When this principle is absent, these threats become reachable.

T8
Repudiation and Untraceability Agent actions cannot be reliably traced, attributed, or reconstructed.

Controls that advance it

Catalogue mitigations that strengthen this principle, grouped by the defence-in-depth stage they sit in.

Prevent

No catalogued control.

Detect

Split actor An agent that writes its own audit log can omit, alter, or suppress any record of its own actions. This is not a theoretical risk: an attacker who controls the acting identity controls the evidence. Actor/recorder separation is the structural fix. The identity that performs an action and the identity that records it are different principals, with non-overlapping permissions, so no single compromise can both execute and erase.
Identity monitoring An AI agent operates under a non-human identity (NHI): a service principal, a task role, or a workload credential. That identity produces a stream of access events that, for a well-scoped agent, forms a narrow and predictable behavioural baseline. Identity monitoring applies User and Entity Behaviour Analytics (UEBA) to that stream, alerting when an observed access pattern deviates statistically from the baseline. Because agent behavioural distributions are tighter than those of human users, a deviation is a higher-confidence signal, and a spoofed or stolen credential used from the wrong workload origin is exactly the anomaly the technique is built to detect.
Cross-system audit An agent that operates across HR, Finance, cloud, and SaaS systems accumulates permissions at each boundary, often without any single team seeing the combined picture. Privilege accumulates silently across those boundaries until a quarterly review finds it, by which point a compromised or misconfigured agent has had weeks of unchecked reach. Cross-system scope auditing prevents that by continuously reconciling the agent's actual entitlements against a declared baseline across every system it touches and raising a ticket the moment drift is detected.
Insider program Privileged-access personnel are the human layer behind every agentic system. A person with legitimate administrative credentials can tamper with logs, manipulate approval gates, or extract training data through authorised channels, and no technical control prevents it when the access itself is valid. An insider threat program addresses that gap: it governs who holds operator access, what they agree to, how quickly credentials are revoked on departure, and whether anomalous behaviour is surfaced before damage accumulates.
Provenance tracking When an agent produces a claim derived from retrieved data, that claim needs a record of where it came from: the source document, version, and retrieval time. Without that record, a downstream verifier cannot distinguish a well-grounded output from a fabricated one, a tampered one, or a poisoned one. Provenance tracking attaches source attribution to every claim, carries it through each transformation in the pipeline, and surfaces it in audit logs and user-facing interfaces.

Respond

Legal hold An audit trail is only useful if its records cannot be altered after the fact. Without a storage-layer enforcement mechanism, a sufficiently privileged attacker (or a compromised recorder identity) can overwrite or delete the records that document what happened.
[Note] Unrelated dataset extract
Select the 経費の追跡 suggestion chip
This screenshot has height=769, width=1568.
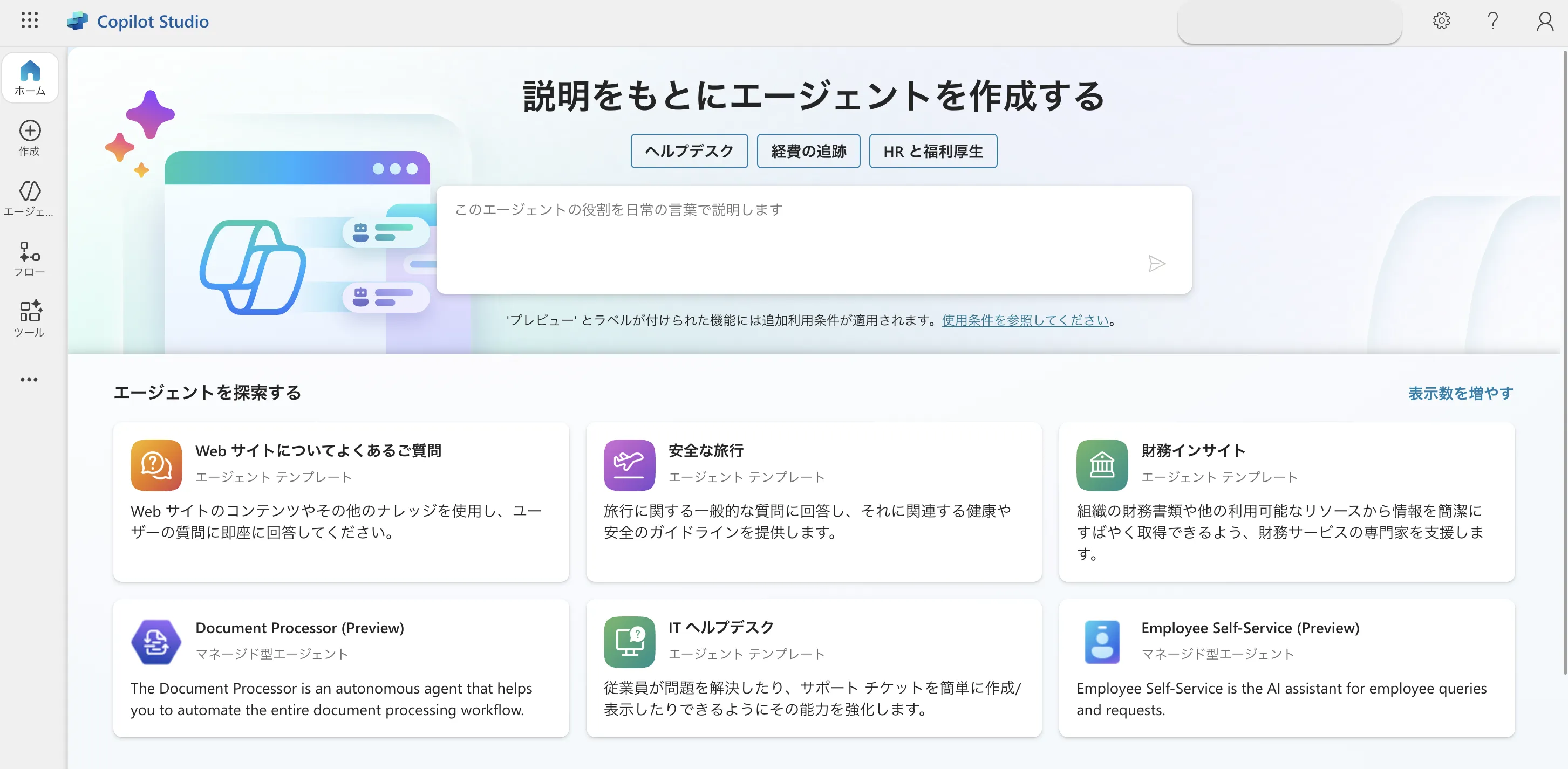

Legal hold and WORM retention solve this by placing audit records in storage that the provider itself enforces as immutable: no user, including account root, can modify or delete a locked object within the retention window. Legal hold extends that protection indefinitely for active incidents, lifted only through an out-of-band authority outside the normal operations team.

In Helmwart

Related to the agent-identity and observability principles; not scored directly.